Graham, the son of the late evangelist Billy Graham, is a longtime Trump supporter who also delivered a prayer at his 2017 inauguration, as did Dolan. In 2021, Franklin Graham said celebrating LGBTQ+ Pride is like celebrating “lying, adultery, or murder.” He has praised Russia’s anti-LGBTQ+ laws, said marriage equality could lead God to punish the U.S., and condemned Pete Buttigieg for being an out and proud gay man.

Dolan is an outspoken opponent of marriage equality and has expressed discomfort with Pope Francis’s outreach to the LGBTQ+ community. Last year, when the funeral for transgender activist Cecilia Gentili was held at New York City’s St. Patrick’s Cathedral, he said attendees were irreverent and disrespectful. The service was cut short.

Those who’ll deliver the benediction are less well known, but some of them are markedly anti-LGBTQ+. Yeshiva University is affiliated with Orthodox Judaism, a branch of the Jewish faith that is not LGBTQ-accepting, unlike Conservative, Reform, and Reconstructionist Judaism.
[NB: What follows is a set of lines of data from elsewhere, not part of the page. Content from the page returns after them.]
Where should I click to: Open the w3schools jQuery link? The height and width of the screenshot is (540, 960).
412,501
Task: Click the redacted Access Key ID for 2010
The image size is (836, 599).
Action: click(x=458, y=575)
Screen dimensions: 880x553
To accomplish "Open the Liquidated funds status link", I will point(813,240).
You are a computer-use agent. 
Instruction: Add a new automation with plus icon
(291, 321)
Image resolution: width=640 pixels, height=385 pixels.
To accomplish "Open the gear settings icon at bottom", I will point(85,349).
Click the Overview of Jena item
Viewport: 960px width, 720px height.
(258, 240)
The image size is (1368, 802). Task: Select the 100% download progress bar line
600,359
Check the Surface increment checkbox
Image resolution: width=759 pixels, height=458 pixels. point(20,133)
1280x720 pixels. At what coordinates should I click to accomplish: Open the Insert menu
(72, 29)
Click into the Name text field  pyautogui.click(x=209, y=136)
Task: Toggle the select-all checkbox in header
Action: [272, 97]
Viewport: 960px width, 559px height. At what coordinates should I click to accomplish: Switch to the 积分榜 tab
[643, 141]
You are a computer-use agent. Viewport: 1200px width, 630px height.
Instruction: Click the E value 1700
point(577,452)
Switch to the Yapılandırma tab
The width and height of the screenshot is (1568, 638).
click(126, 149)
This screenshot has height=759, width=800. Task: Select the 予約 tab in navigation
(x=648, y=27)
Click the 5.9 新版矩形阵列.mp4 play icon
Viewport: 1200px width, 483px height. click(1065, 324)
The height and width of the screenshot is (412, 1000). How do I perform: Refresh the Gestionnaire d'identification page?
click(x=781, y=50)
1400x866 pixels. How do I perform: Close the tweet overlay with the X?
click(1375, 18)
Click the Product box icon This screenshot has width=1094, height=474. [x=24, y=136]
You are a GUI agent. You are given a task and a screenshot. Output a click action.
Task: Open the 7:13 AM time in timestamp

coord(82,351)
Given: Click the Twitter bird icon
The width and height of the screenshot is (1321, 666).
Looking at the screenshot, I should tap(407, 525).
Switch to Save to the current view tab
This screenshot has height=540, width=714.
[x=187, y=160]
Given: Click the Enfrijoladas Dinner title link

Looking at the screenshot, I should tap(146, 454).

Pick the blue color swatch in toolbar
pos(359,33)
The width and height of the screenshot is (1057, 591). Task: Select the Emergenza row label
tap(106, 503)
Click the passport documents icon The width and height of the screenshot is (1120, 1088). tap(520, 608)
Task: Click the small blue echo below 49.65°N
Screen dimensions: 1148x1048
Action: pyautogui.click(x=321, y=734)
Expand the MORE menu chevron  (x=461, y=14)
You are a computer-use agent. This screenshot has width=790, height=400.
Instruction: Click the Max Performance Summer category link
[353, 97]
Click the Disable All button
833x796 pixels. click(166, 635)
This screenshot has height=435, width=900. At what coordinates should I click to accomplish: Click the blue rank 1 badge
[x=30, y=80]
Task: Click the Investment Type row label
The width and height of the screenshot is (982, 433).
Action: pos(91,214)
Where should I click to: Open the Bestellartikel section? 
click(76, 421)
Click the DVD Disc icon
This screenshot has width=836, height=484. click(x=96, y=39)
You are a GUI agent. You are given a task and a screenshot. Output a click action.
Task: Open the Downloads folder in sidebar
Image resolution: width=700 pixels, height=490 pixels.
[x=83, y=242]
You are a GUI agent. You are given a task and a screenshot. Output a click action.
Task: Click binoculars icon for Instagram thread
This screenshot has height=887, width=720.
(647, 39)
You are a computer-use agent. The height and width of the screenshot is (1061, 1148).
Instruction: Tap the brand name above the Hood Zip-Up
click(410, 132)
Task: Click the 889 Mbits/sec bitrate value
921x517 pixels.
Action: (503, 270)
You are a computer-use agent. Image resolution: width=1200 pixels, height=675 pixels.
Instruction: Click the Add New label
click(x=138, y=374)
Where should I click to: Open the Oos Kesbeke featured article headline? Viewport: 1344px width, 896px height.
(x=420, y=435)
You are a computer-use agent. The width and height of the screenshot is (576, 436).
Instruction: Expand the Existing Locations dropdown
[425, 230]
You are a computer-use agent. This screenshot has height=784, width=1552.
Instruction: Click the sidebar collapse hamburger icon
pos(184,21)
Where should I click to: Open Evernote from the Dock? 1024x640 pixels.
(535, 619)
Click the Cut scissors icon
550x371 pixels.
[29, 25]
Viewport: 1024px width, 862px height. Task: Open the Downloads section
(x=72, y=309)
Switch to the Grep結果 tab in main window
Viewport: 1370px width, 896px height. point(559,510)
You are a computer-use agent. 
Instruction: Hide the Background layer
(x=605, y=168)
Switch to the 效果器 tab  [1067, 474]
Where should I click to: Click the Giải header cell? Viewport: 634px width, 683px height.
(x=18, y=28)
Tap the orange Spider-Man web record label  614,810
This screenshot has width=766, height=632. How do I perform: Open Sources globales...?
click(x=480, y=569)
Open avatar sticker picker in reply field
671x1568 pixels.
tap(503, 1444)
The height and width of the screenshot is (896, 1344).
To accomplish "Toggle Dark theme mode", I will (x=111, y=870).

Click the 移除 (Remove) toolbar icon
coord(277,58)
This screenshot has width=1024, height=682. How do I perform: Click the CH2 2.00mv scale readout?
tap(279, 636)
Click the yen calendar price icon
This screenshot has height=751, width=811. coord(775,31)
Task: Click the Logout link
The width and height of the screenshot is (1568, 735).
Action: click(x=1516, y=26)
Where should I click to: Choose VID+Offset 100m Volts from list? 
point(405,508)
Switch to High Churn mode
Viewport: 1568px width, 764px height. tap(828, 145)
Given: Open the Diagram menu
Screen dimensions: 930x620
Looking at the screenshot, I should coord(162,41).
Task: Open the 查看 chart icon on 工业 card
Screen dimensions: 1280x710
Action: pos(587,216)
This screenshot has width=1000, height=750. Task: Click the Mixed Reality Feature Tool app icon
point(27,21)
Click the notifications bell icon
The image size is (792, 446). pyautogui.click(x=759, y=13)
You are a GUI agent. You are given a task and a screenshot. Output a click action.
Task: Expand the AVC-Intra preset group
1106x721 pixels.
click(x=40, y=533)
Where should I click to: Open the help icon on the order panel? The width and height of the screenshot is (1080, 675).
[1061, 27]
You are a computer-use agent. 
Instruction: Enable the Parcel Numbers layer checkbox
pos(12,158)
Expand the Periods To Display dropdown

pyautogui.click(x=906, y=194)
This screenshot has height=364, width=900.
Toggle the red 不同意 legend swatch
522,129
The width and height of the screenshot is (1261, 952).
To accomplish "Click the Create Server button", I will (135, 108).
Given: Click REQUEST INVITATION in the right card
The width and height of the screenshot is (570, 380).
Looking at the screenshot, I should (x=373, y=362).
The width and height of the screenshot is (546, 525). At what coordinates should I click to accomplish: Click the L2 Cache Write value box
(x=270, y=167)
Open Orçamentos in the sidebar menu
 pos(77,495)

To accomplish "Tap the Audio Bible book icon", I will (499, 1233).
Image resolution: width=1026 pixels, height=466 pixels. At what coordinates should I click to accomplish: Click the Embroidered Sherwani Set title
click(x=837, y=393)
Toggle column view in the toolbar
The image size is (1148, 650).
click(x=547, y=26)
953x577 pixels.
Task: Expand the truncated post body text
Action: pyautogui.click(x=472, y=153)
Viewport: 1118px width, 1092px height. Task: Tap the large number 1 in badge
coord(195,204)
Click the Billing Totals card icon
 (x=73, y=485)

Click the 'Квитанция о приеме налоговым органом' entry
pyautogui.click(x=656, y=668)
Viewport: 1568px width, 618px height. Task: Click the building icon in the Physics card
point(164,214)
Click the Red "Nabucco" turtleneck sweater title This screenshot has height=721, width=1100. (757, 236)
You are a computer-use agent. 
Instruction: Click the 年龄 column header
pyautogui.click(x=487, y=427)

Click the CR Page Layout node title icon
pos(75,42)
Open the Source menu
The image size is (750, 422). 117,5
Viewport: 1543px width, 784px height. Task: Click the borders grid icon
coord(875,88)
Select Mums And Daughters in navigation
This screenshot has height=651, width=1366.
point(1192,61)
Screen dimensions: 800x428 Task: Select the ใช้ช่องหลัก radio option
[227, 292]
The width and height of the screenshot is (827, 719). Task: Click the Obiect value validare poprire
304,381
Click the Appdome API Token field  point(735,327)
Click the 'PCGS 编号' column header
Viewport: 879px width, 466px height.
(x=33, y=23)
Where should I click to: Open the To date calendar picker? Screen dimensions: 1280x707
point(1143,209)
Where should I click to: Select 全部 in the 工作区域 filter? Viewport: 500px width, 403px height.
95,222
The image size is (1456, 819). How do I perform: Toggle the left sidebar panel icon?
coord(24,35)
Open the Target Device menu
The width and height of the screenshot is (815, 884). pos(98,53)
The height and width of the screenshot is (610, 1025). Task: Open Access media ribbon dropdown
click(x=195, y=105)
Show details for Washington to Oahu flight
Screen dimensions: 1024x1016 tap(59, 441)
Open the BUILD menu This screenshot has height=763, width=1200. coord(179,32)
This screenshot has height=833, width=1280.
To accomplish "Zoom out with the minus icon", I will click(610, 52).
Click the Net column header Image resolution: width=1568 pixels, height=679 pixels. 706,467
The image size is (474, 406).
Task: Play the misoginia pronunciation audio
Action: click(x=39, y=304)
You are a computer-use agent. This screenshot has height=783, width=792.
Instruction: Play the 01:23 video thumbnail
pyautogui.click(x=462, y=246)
In 2022, it threatened to suspend all student clubs rather than recognize an LGBTQ+ club, the Pride Alliance, but backtracked after the Pride Alliance agreed to remain unrecognized. A court case brought by the Pride Alliance is ongoing.

Berman recently told Jewish News Service that it is an honor to speak at a presidential inauguration and that he intends to invoke “foundational biblical values.” Four years ago, he did condemn the Capitol insurrection by Trump supporters.

Eighty-seven percent of Yeshiva University students polled by the campus newspaper before the election said they intended to vote for Trump, with most saying the motivating factor was Trump’s support for Israel.

However, Trump won over some Muslim voters in Michigan who objected to the Biden administration’s aid to Israel in its war with Hamas. Michigan's metro Detroit area, which includes Dearborn, has the largest concentration of Muslims in the U.S. But Al-Husainy expressed a different reason for backing Trump.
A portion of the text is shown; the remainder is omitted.